Exam window H = floor(W / 6) Training window = 3H When H < 50, this item is not scored. Fold k: The training window starts at bar k×H, length 3H The exam window follows immediately, length H Stop when the training window plus the exam window runs past the discovery sample
Choosing the exit in the training window
Inside the training window, rerun every row of the exit grid on the user book Take the exit with the highest compounded return and at least 5 fills inside the window If the compounded returns tie, keep the earlier row in the grid The exam window does not take part in this choice
The book is the discovery-sample user book: taker fee 0.05, maker fee 0.02 (percentage points), slippage of 10 basis points, and funding of 0.0001 per 8 hours. Slippage must not be set to 0. If one row of the grid cannot run, this item is not scored. Do not run only the rows that can.

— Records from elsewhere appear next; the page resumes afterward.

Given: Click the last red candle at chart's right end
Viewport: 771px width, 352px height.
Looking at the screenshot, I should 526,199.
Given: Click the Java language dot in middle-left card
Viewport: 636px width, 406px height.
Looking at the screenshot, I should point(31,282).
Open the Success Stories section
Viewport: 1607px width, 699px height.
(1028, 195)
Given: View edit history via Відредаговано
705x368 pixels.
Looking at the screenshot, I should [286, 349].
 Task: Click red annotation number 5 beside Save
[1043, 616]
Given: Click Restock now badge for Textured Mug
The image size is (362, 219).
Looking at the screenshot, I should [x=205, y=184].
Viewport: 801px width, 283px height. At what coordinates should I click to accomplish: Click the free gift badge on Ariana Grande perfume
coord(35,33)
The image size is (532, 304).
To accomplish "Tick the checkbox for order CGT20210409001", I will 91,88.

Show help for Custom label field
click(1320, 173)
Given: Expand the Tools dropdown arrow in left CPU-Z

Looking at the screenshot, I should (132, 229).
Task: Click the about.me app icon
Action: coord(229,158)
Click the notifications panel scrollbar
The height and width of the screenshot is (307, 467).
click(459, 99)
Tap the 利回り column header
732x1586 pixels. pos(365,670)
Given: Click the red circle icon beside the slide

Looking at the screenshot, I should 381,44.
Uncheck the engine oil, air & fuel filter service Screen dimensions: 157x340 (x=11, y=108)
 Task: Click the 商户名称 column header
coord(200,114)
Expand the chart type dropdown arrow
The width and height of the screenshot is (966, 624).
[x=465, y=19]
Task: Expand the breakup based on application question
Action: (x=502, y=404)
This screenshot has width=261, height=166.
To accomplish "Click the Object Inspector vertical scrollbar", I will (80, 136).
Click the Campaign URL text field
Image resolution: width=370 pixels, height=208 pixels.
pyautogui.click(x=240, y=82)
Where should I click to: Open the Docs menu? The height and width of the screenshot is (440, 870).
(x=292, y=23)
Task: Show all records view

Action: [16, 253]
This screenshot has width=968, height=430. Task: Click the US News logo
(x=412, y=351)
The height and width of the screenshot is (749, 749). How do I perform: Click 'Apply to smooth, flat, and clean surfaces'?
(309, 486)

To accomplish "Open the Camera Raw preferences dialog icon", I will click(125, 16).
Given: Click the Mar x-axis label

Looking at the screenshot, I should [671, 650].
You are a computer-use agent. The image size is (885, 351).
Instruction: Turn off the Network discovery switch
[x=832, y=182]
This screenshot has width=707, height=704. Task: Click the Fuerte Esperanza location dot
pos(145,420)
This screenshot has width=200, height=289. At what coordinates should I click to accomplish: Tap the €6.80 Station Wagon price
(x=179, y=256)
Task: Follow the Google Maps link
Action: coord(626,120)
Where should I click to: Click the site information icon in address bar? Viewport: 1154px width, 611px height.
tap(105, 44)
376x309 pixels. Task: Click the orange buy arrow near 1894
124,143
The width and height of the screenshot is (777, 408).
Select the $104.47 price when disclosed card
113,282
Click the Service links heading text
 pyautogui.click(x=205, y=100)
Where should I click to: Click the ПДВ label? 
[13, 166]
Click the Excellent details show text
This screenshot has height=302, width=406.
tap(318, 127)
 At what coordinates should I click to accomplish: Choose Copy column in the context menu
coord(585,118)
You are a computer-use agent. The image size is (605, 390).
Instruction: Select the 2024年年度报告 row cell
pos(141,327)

The exit in each window sees only that window's last bar and the bars before it. A fill counts as closed inside the window only if the stop, the target, or the holding-bar count expires inside the window. A fill still open when the window ends does not enter that window's score, but it occupies the book from entry until the window ends, so a later signal inside the window cannot open again.
How the exam window continues
The exam window is walked again from a flat position Count only fills that open in this window and also close in this window Join the fills from the exam windows in time into one series Fills in that series ≥ 20 Compounded return of that series > 0 No liquidation
All three must hold for this item to pass. If the discovery sample cannot be cut into one full training window plus exam window, or the joined series has fewer than 20 fills, it is not scored. The sealed sample does not take part in choosing parameters, and it is not joined onto this curve.